## start Input

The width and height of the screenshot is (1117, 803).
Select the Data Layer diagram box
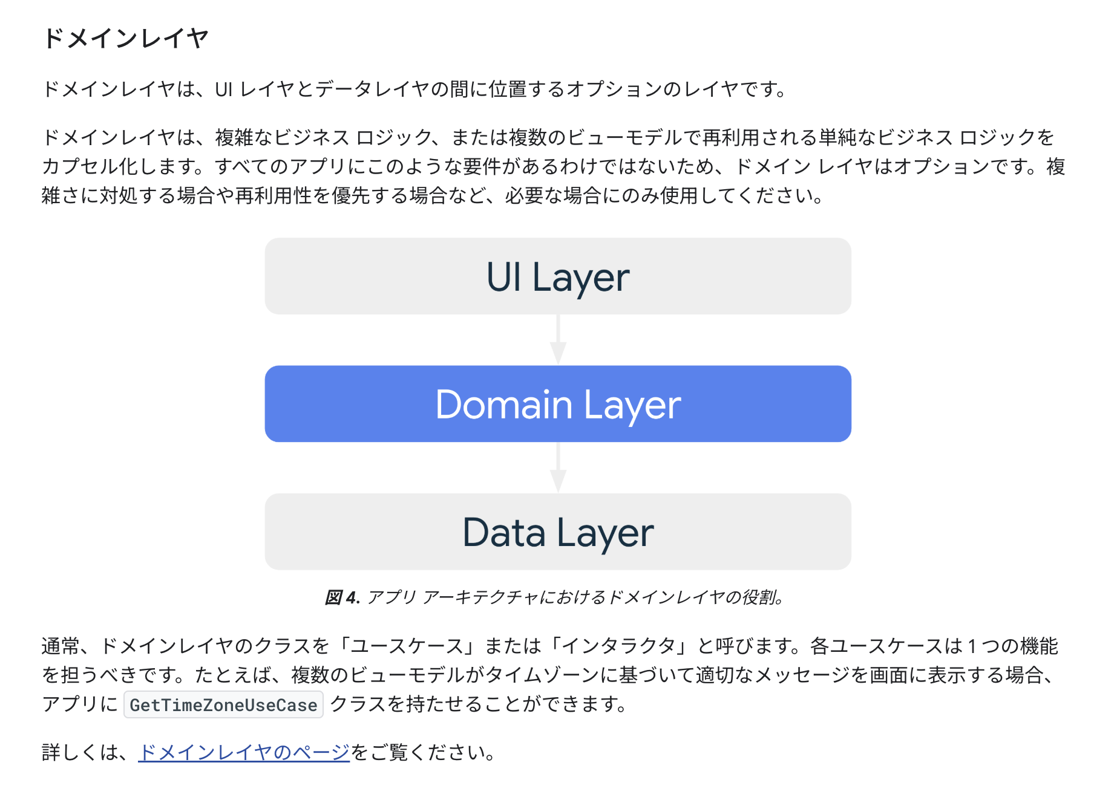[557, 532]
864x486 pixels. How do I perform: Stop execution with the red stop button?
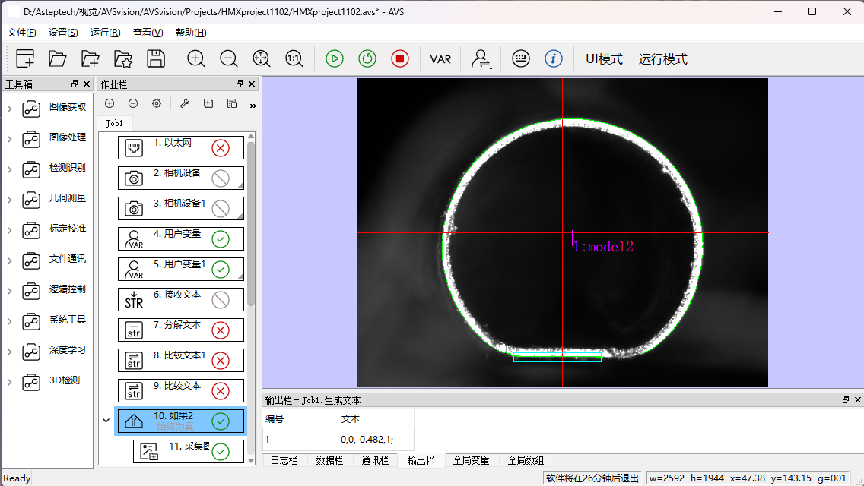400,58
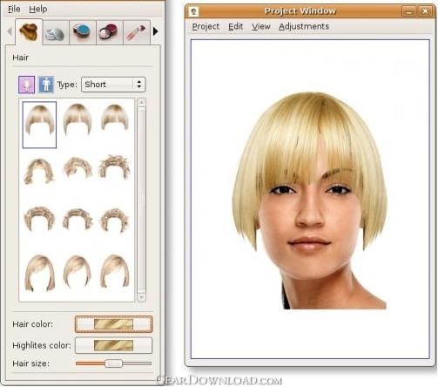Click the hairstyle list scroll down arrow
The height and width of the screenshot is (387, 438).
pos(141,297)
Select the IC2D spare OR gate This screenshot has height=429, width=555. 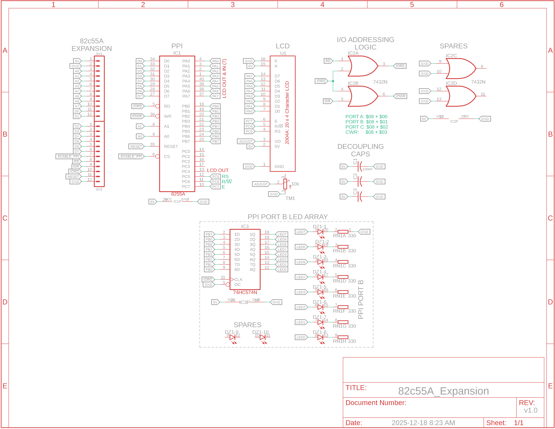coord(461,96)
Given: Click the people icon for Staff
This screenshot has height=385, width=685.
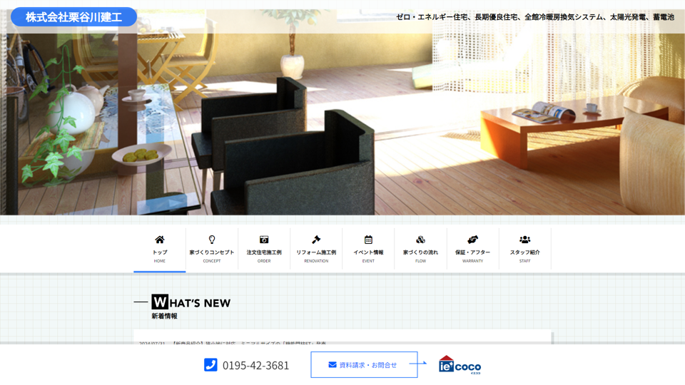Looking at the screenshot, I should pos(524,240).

## end Input
## start Input

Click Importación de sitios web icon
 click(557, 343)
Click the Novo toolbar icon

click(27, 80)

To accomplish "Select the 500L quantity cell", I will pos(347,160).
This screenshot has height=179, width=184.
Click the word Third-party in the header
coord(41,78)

## end Input

(Exercise task)
Retype the data starting at the line containing "This screenshot has height=179, width=184." and ending with the line containing "coord(41,78)", including both of those lines.

(The answer)
This screenshot has height=179, width=184.
Click the word Third-party in the header
coord(41,78)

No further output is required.